**Tasks:**
(a) In the forum thread on approximating ${n \choose n/2}$, which approximation does the poster take an upper bound of for $n!$ and a lower bound of for $\tfrac{n}{2}!$?
(b) How would you sum up the forum thread on approximating ${n \choose n/2}$ in two sentences?
(c) Carry on the forum thread about approximating ${n \choose n/2}$ from its last sentence onward.

How is ${n \choose n/2}$ approximated in this manner? In this question, the author asked how to get an asymptotic growth of ${n \choose n/2}$, to which the answer is as follows. First:
$$ {n \choose n/2} = \frac{n!}{(n/2)!(n- n/2)!} = \frac{n!}{(\tfrac{n}{2}!)^2} $$
Now, to find an upper bound on this, take the upper bound of Stirling's approximation for $n!$ and the lower bound for $\tfrac{n}{2}!$ which if I'm not mistaking gives the following:
$$ {n \choose n/2} \leq \frac{\sqrt{2 \pi n} (\frac{n}{e})^n e^{\tfrac{1}{12n}}}{\Big( \sqrt{2 \pi \tfrac{n}{2}} (\frac{\tfrac{n}{2}}{e})^\tfrac{n}{2} e^{\tfrac{1}{12\tfrac{n}{2}+1}}\Big )^2} $$
However, the answer states this should give:
$$ {n \choose n/2} \leq \frac{e \cdot n^{n + \tfrac{1}{2}} e^{-n}}{\Big( \sqrt{2 \pi} \cdot \tfrac{n}{2}^\tfrac{n+1}{2} e^{-\tfrac{n}{2}}\Big )^2} $$
I'm confused as to how one would get from the former to the latter. Up to now I get stuck around here:
$$ {n \choose n/2} \leq \frac{\sqrt{2 \pi n} (\frac{n}{e})^n e^{\tfrac{1}{12n}}}
{\Big( \sqrt{2 \pi \tfrac{n}{2}} (\frac{\tfrac{n}{2}}{e})^\tfrac{n}{2} e^{\tfrac{1}{12\tfrac{n}{2}+1}}\Big )^2} \\
\leq \frac{\sqrt{2 \pi n} \cdot n^n e^{-n} e^{\tfrac{1}{12n}}}
{\Big( \sqrt{2 \pi \tfrac{n}{2}} \cdot \tfrac{n}{2}^\tfrac{n}{2} e^{-\tfrac{n}{2}} e^{\tfrac{1}{12\tfrac{n}{2}+1}}\Big )^2} \\
\leq \frac{\sqrt{2 \pi} \cdot n^{n + \tfrac{1}{2}} e^{-n} e^{\tfrac{1}{12n}}}
{\Big( \sqrt{2 \pi} \cdot \tfrac{n}{2}^\tfrac{n+1}{2} e^{-\tfrac{n}{2}} e^{\tfrac{1}{12\tfrac{n}{2}+1}}\Big )^2}
$$
Now, do the latter terms just disappear due to $\lim_{n \rightarrow \infty} \frac{e^{\tfrac{1}{12n}}}{\Big ( e^{\tfrac{1}{12\tfrac{n}{2}+1}}\Big )^2} = 0$? But in this case, why should there still be an $e$ term in the numerator? Also what happened to the $\sqrt{2 \pi}$ in the numerator? It cannot have canceled out with the one in the denominator since the latter is still there...

**Recorded data:**
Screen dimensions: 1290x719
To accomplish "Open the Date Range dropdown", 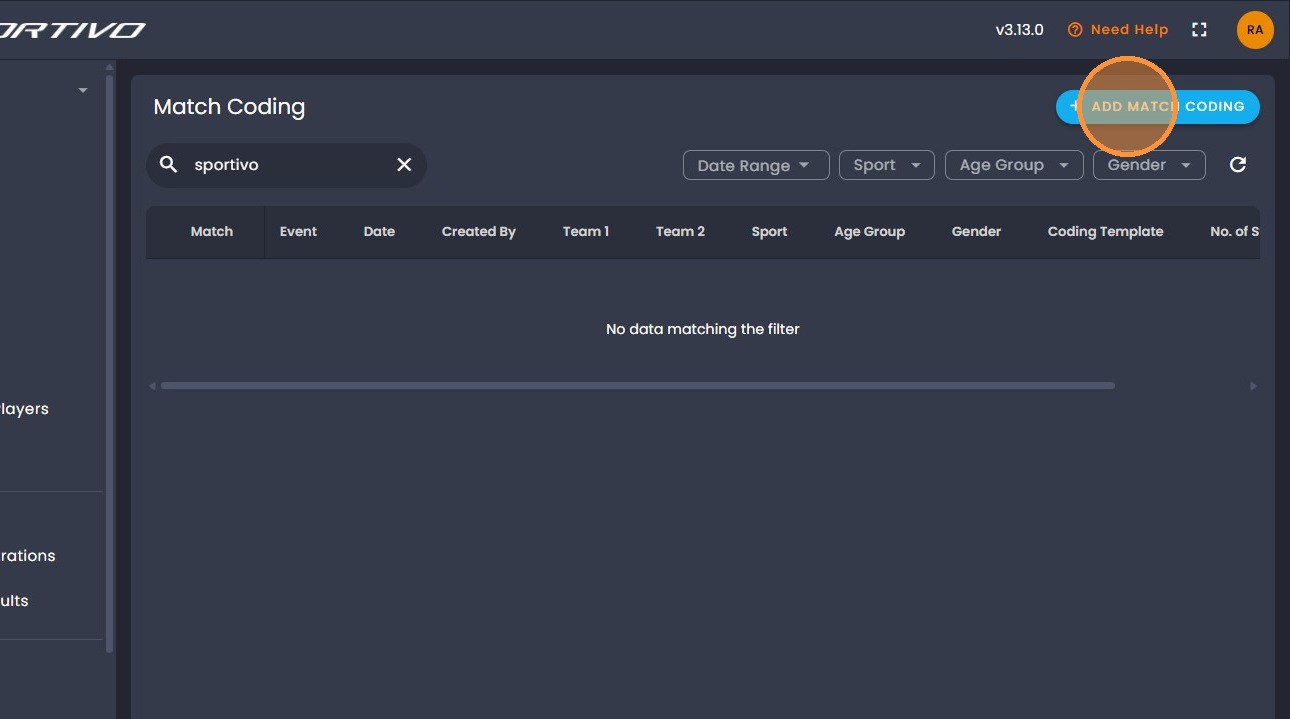I will tap(756, 165).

**Answers for the tasks:**
(a) Stirling's approximation.

(b) The poster writes ${n \choose n/2}$ as $n!$ over $(\tfrac{n}{2}!)^2$ and bounds it from above with Stirling's approximation, but cannot see how this leads to the bound given in the answer to an earlier question. Stuck partway through the algebra, the poster asks whether the extra exponential terms vanish in the limit, why an $e$ term remains in the numerator, and what became of the $\sqrt{2 \pi}$ in the numerator.

(c)
 A: Using,as you did,
$$\sqrt{2 \pi n}\ \left(\frac{n}{e}\right)^n e^{\frac{1}{12n + 1}} < n! < \sqrt{2 \pi n}\ \left(\frac{n}{e}\right)^n e^{\frac{1}{12n}}$$
$$\frac{2^{n+\frac{1}{2}} e^{\frac{1}{12 n+1}-\frac{1}{3 n}}}{\sqrt{\pi n}
  }\lt \binom{n}{\frac{n}{2}} \lt \frac{2^{n+\frac{1}{2}} e^{\frac{1}{12 n}-\frac{2}{6 n+1}}}{\sqrt{\pi n} }$$
You could use
$$e^{\frac{1}{12 n+1}-\frac{1}{3 n}}=1-\frac{1}{4 n}+\frac{7}{288 n^2}-\frac{1}{3456 n^3}+O\left(\frac{1}{n^4}\right)$$
$$e^{\frac{1}{12 n}-\frac{2}{6 n+1}}=1-\frac{1}{4 n}+\frac{25}{288 n^2}-\frac{89}{3456
   n^3}+O\left(\frac{1}{n^4}\right)$$ which give very tight bounds.
For $n=10$, this gives
$$ 251.972 < 252 < 252.127 $$
Edit
I use the opportunity of the post to put an unpublised result from one of my past students, the late Dr. Bois,
$$\color{blue}{\binom{n}{\frac{n}{2}} > \frac{2^{n+\frac{1}{2}}\, e^{-\frac 1 {4n}}}{\sqrt{\pi n} }}$$ which is, for any $n$, better than the above left bound. For $n=10$, it gives $251.990$.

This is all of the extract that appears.